荒川河川敷の広いグランドを、子どもたちが縦横無尽に駆け巡っています。その熱気のこもったタックルに、受け止める私の腰にも力が入ります。私が会長を務
めさせていただいている川口市ラグビーフットボール協会では、毎週日曜日に小中学生のラグビースクールを開催しています。お子さんの数はおよそ100名。
子どもたちの元気な姿を頼もしげに見守る親御さんたちも、とても楽しそうです。
 幼稚園から中学生まで5つのグループに分けられたチームの指導を行うのは、56人のコーチたちです。もともとのプレーヤーもいれば、子どもに引きずられ
てコーチ資格を取った人まで色々です。このコーチたちでつくるお父さんのチーム「ダーリンズ」が結成されています。また、お母さんたちも当初は応援と食事
などのお世話をするだけでしたが、いつの間にか熱が入り、「ハニーズ」というチームも誕生しています。
 この他、社会人のチームが2チーム60人あり、現在250人の協会です。8年前の設立当初は28人からスタートしたので、当初から会長を務めている私と
しても感慨深いものがあります。設立当初は、土手の上の小道で石拾いから始まりました。グランドを確保したり、川口市体育協会に加入したりと、たくさんの
方々にお世話になりながら、協会もどんどん充実しています。

 私はこの活動を通じて、スポーツの素晴らしさを改めて意識するようになりました。体を鍛え、心を鍛え、ルールの中でフェアに戦うスポーツマンシップを身
につけることはもちろんですが、それに加えて、スポーツを通じて新しいコミュニティが楽しみながらでき上がっていくのです。例えば、ラグビーの仲間たちか
らはこんな声が聞こえてきます。
「ラグビーをやる前は自宅と会社の往復だけだったが、子どもに連れられてグランドに足を運び、いつの間にか仲間ができた」「よその街から越してきた自分に地元の友だちができた」「グランド周辺の石拾いや土ならし、草むしりなどボランティア活動の喜びを知った」等々。
 子どもたちは、体力や技術の向上のみでなく、協調性や責任感、忍耐力、相手への思いやり、礼儀や挨拶といった精神的・社会的に必要とされる要素も学びま
す。たくさんの親御さんたちが、自分の子も他人の子も等しくその心身の成長を見守っています。ラグビーを通じて、新しい地域の輪が、新たなコミュニティが
誕生したのです。

 
ラグビーというスポーツによって自分の居場所をつくることができたことが、何よりも都市化が進む社会において、とても有効なことだと思っています。もちろ
んそれはラグビーに限ったことではありません。私は昨秋に、キッズサッカーの大会を企画・開催させていただきました。また、野球やバレーボール、ゲート
ボール、ターゲットバードゴルフ、インディアカ、ミニテニスなど、種々の活動に参加しています。それぞれのスポーツを盛んにすることが、街づくりにつな
がっていくからです。
 そして私たちは、これまでの活動を踏まえて、ラグビーを中心とした新しい地域コミュニティ活動として、「総合型地域スポーツクラブ」の設立を目指すことにしました。過日、県体育協会に設立申請を行い、新年度での認可を狙っています。

[統合型地域スポーツクラブとは?]

地域住民が自主的に運営する、子どもから高齢者、障害者まで誰もが参加できる多種目型の公共性を伴ったスポーツクラブで、以下の特徴をもっています。

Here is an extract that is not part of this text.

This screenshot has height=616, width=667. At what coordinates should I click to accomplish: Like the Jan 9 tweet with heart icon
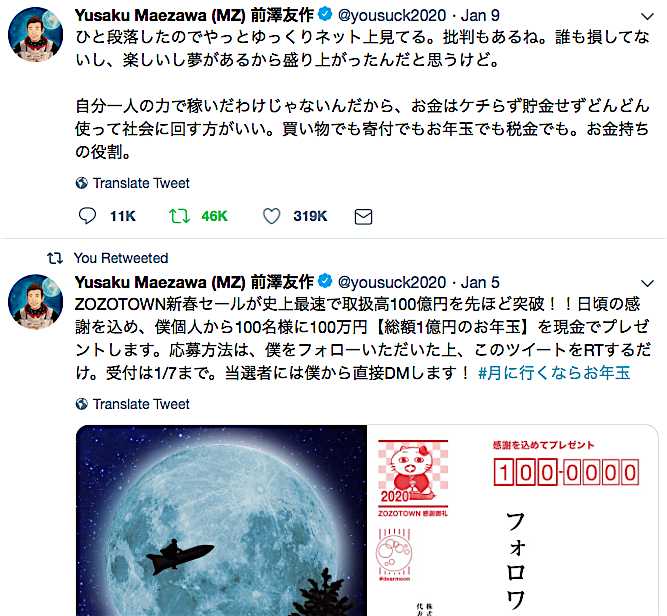(271, 216)
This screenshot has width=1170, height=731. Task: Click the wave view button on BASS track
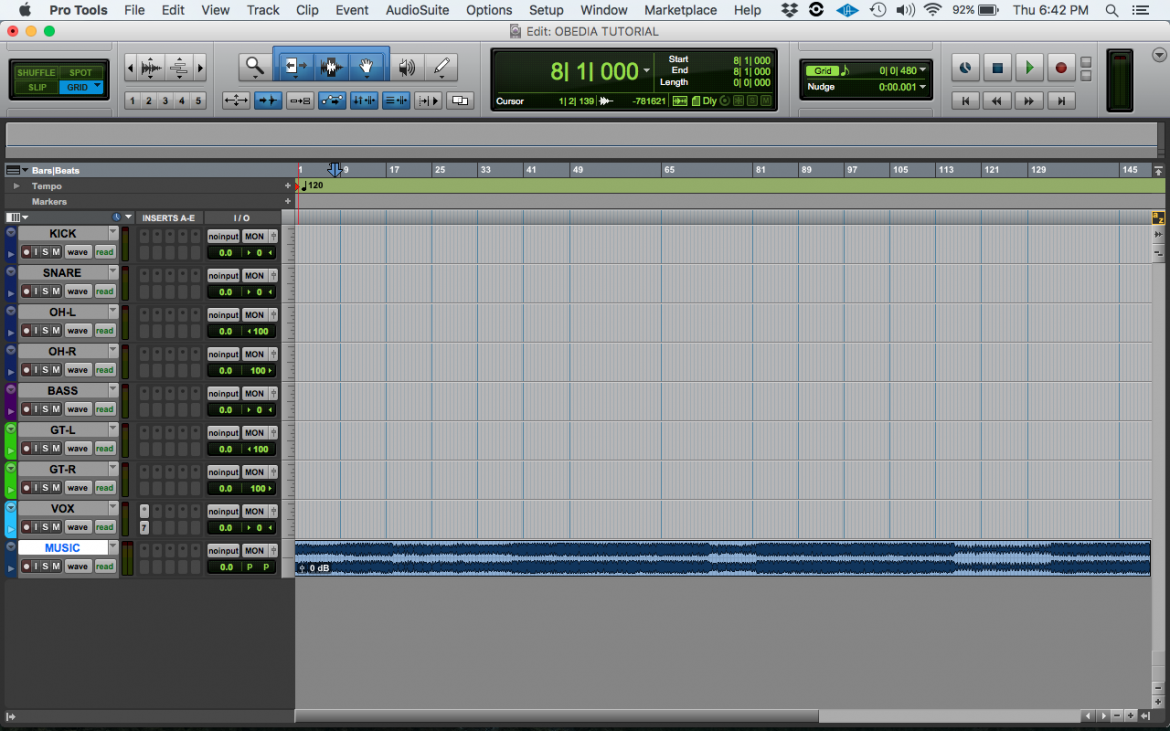click(x=77, y=409)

①種目が多く、それぞれに専門の指導者がいるため、自分に適したスポーツに出会うことができる。

②幼少時から高齢になるまで長期にわたって同じクラブに所属することができるため、地域住民のコミュニケーションの拠点となりうる。

③様々な年齢層の人たちが一緒にスポーツを楽しむことができ、社会性やマナーを学ぶこともできる。

④長期的な視野に立ち、一貫した指導を受けることができる。

⑤受益者負担が基本だが、公共性の高いクラブとして低料金システムを導入することができる。

⑥総合型化により施設使用の調整が比較的容易となり、公共スポーツ施設を効率よく利用できる

 ヨーロッパ諸国ではスポーツが生活に根づいており、住民の多くが地元の総合型クラブに加入し、地域の活性化にもつながっています。
 我が国でも、平成12年に文部省が策定したスポーツ振興基本計画で生涯スポーツ社会の実現に向けた総合型地域スポーツクラブの育成プランが掲げられており、行政側からの支援体制も整えられつつあります。
 県内でもこの総合型地域スポーツクラブは増加しており、昨年は11の団体が認可され、それぞれ地域に根付いた活動を展開しています。

 私たちの動きが契機となり、ラグビーだけでなく様々なスポーツ団体が積極的に地域との連携を図っていく。そして、誰もが笑顔で生き生きと各々のスポーツシーンを満喫し、新たな地域の輪が生まれてくる。そんな光景を夢見ながら活動を続けて参ります。